A thermostable alcohol dehydrogenase from the hyperthermophilic archaeon Pyrococcus furiosus was selected for this work due to its extreme stability and broad substrate specificity. The enzyme, AdhD, belongs to the well characterized aldo-keto reductase (AKR) superfamily, and has a strong preference for NAD(H) and the oxidation of secondary diols. Based on previous work elucidating the determinants of cofactor specificity in AKR's, two rational mutations were made to the cofactor binding pocket of AdhD. The resulting K249G/H255R double mutant exhibited an up to 150-fold improvement in activity and broadened cofactor specificity compared to the wild-type enzyme, while thermal stability was unaffected. Additionally, the mutant enzyme demonstrated activity with the minimal cofactor nicotinamide mononucleotide (NMN) both in kinetic assays and when immobilized as a bioanode. As cofactor diffusion has been shown to be rate-limiting in some immobilized enzyme architectures, the use of minimal cofactors could significantly improve performance in these applications.

In order to improve the activity of the enzyme with glucose, substrate binding loops were grafted into the AdhD scaffold from human aldose reductase (hAR), a mesostable aldo-keto reductase. Substitution of the three hAR loops into the wild-type AdhD altered both cofactor and substrate specificity, and allowed AdhD to reduce DL-glyceraldehyde using NADPH. Interestingly, when these loops were grafted into the double mutant that had previously demonstrated improved activity with NADPH, no DL-glyceraldehyde reduction was observed.

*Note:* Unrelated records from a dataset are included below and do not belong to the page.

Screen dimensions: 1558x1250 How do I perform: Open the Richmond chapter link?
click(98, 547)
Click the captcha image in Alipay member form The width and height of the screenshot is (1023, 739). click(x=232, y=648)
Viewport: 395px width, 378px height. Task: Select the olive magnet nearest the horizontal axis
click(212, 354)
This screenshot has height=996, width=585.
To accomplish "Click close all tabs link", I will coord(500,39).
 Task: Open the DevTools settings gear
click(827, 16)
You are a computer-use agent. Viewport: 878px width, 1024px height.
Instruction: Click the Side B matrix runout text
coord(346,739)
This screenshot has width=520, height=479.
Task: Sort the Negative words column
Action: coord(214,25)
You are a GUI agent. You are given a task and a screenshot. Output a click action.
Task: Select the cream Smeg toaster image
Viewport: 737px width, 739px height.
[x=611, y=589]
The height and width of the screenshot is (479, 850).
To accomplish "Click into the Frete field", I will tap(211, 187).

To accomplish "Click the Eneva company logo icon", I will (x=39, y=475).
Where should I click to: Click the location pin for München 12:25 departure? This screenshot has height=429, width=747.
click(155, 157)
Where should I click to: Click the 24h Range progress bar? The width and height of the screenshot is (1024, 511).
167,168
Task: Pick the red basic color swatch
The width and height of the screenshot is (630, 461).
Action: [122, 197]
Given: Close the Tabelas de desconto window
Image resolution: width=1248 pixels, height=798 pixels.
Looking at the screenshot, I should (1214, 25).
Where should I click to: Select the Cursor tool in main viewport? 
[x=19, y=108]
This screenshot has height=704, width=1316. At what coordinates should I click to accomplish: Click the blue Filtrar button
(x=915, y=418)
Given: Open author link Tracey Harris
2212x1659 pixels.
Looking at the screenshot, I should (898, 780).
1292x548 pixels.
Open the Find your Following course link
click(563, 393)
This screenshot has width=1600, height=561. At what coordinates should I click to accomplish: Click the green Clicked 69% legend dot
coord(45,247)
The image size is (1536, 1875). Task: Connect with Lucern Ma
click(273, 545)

Additionally, we are developing and optimizing a directed evolution selection system, based on the kinetic-based enzyme capture technique, for identifying enzymes with desired substrate specificities. This approach takes advantage of the ordered bi-bi kinetic mechanism followed by the aldo-keto reductases to separate enzymes with the desired cofactor and substrate specificity. The ability to engineer novel specificities into the designed dehydrogenase scaffold will be a powerful protein engineering tool, and we envision using this approach to create a multi-step enzymatic biofuel cell capable of the serial oxidation of biofuels.